The people on ART had roughly 20 times as many T-cells containing proviral HIV DNA as the elite controllers. However, a lot of the integrated proviral HIV DNA is junk – it’s just degraded HIV sequences that would not be able to issue the instructions for making new viruses.
The elite controllers (with one exception) had a higher proportion of proviral DNA that was intact – it could make new viruses and did so if cultivated in a lab dish. About 17% of the proviral DNA in elite controllers was intact compared with 8% in people on ART, even though they had less proviral DNA overall. Indeed in two elite controllers, 100% of the proviral DNA they had was replication-competent.
"The investigators failed to find a single piece of replication-competent proviral HIV DNA in 1.5 billion of Loreen Willenberg's T-lymphocytes."
This may sound bad, but if the proviral DNA is in locations within the genome where it cannot activate, then this does not mean HIV replication is likely in the future. In addition, it is evidence that the proviral DNA seen in elite controllers is reproduced purely clonally, which means it is purely due to DNA copying itself when cells divide. This reproduces the HIV material faithfully. If proviral DNA within cells is instead being ‘reseeded’ by new waves of active viral replication, then this is a more error-prone process and one would expect more mutations.

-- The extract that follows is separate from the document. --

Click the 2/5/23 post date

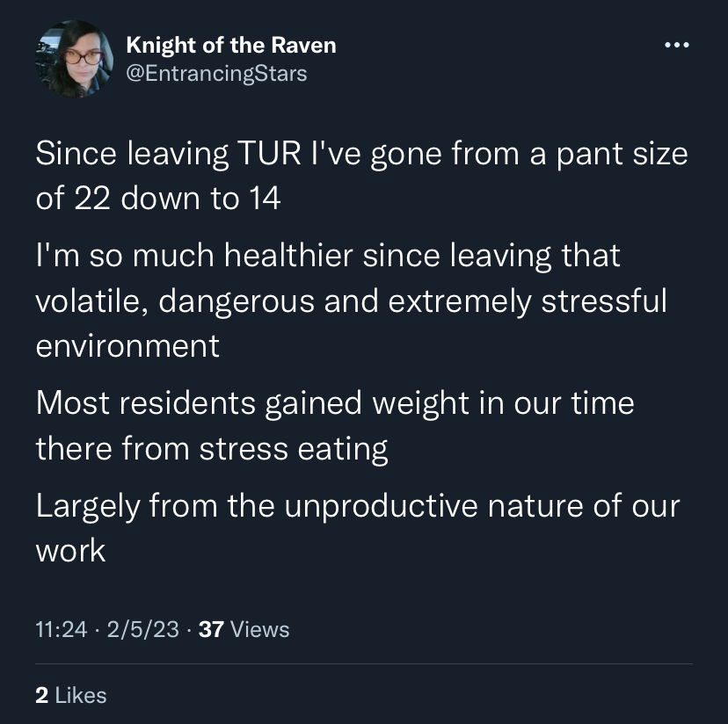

The exception mentioned above was Loreen Willenberg. The investigators failed to find a single piece of replication-competent proviral HIV DNA in 1.5 billion of her T-lymphocytes and also failed to cultivate any HIV from 340 million of her CD4 cells in what is called a viral outgrowth assay. What they did find was 19 proviral sequences of HIV that were incapable of replication – proof that she had indeed had HIV (she has also had a single detectable viral load of 93 copies/ml in 36 viral load tests over 24 years).
They also found another patient with a similar viral load history (one detectable viral load of 56 copies/ml in 12 years) in whom they at first failed to find any HIV but eventually found one cell in 1.02 billion that had a single sequence of replication-competent proviral DNA in it.
Could this help develop an immune therapy?
This is all very well, but what implication does it have for the rest of us? The investigators reference in passing a study, by the same team, of three HIV patients last year on long-term ART, using similar tools. It suggests that the same processes – a gradual pruning of HIV in sites favouring replication, so that intact proviral DNA becomes, over time, more likely to be located in parts of the genome that don’t activate – are found in people on long-term ART, if to a lesser degree.
In a commentary on the study, HIV cure expert Nicolas Chomont from Montréal University in Canada says that this shows that “such selection, over years, could result in a reservoir [of HIV-containing quiescent immune cells] made entirely of proviruses that are unlikely to be reactivated.” The only reason we didn’t realise this was happening before was that we lacked the sophisticated assays that show that not all intact HIV proviral DNA is capable of giving rise to new viruses.
This might be a long-term process in people on ART. But it does hold out the possibility, Chomont comments, that immune therapies including novel ones like CAR T-cells – genetically altered T-cells that have been induced to be ‘hyper-aware’ of HIV and mount an intensified response to it – could help this process on its way, so that perhaps more of us can become viral controllers.